ASSIGNED TASK. Line by line, restate the listing below without any change.

RECORDS FOR THIS EXERCISE.
════════════════

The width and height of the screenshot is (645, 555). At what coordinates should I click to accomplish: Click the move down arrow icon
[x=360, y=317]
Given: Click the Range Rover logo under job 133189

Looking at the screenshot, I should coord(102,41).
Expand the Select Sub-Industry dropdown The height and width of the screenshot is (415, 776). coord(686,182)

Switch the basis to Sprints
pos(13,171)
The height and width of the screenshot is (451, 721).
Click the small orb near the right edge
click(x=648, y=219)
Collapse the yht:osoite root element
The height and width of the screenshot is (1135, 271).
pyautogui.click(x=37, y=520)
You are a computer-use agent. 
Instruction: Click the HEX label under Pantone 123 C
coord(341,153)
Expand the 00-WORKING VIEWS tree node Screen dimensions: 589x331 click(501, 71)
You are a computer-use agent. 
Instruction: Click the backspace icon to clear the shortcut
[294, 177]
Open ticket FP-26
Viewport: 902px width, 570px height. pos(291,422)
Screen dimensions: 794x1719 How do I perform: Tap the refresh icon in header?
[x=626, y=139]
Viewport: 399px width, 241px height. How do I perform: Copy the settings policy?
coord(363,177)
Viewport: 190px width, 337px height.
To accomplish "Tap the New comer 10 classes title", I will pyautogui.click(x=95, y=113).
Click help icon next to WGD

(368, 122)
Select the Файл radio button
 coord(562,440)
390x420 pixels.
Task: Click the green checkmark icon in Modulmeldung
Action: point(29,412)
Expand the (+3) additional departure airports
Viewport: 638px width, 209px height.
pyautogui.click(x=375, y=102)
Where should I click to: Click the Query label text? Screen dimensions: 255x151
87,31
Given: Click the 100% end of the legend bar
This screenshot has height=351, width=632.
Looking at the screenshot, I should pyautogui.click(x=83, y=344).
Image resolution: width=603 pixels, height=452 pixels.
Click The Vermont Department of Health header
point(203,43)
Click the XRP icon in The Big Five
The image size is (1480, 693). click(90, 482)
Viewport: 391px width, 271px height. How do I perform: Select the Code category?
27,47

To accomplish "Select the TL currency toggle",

════════════════

TASK ANSWER.
The width and height of the screenshot is (645, 555). At what coordinates should I click to accomplish: Click the move down arrow icon
[x=360, y=317]
Given: Click the Range Rover logo under job 133189

Looking at the screenshot, I should coord(102,41).
Expand the Select Sub-Industry dropdown The height and width of the screenshot is (415, 776). coord(686,182)

Switch the basis to Sprints
pos(13,171)
The height and width of the screenshot is (451, 721).
Click the small orb near the right edge
click(x=648, y=219)
Collapse the yht:osoite root element
The height and width of the screenshot is (1135, 271).
pyautogui.click(x=37, y=520)
You are a computer-use agent. 
Instruction: Click the HEX label under Pantone 123 C
coord(341,153)
Expand the 00-WORKING VIEWS tree node Screen dimensions: 589x331 click(501, 71)
You are a computer-use agent. 
Instruction: Click the backspace icon to clear the shortcut
[294, 177]
Open ticket FP-26
Viewport: 902px width, 570px height. pos(291,422)
Screen dimensions: 794x1719 How do I perform: Tap the refresh icon in header?
[x=626, y=139]
Viewport: 399px width, 241px height. How do I perform: Copy the settings policy?
coord(363,177)
Viewport: 190px width, 337px height.
To accomplish "Tap the New comer 10 classes title", I will pyautogui.click(x=95, y=113).
Click help icon next to WGD

(368, 122)
Select the Файл radio button
 coord(562,440)
390x420 pixels.
Task: Click the green checkmark icon in Modulmeldung
Action: point(29,412)
Expand the (+3) additional departure airports
Viewport: 638px width, 209px height.
pyautogui.click(x=375, y=102)
Where should I click to: Click the Query label text? Screen dimensions: 255x151
87,31
Given: Click the 100% end of the legend bar
This screenshot has height=351, width=632.
Looking at the screenshot, I should pyautogui.click(x=83, y=344).
Image resolution: width=603 pixels, height=452 pixels.
Click The Vermont Department of Health header
point(203,43)
Click the XRP icon in The Big Five
The image size is (1480, 693). click(90, 482)
Viewport: 391px width, 271px height. How do I perform: Select the Code category?
27,47

To accomplish "Select the TL currency toggle",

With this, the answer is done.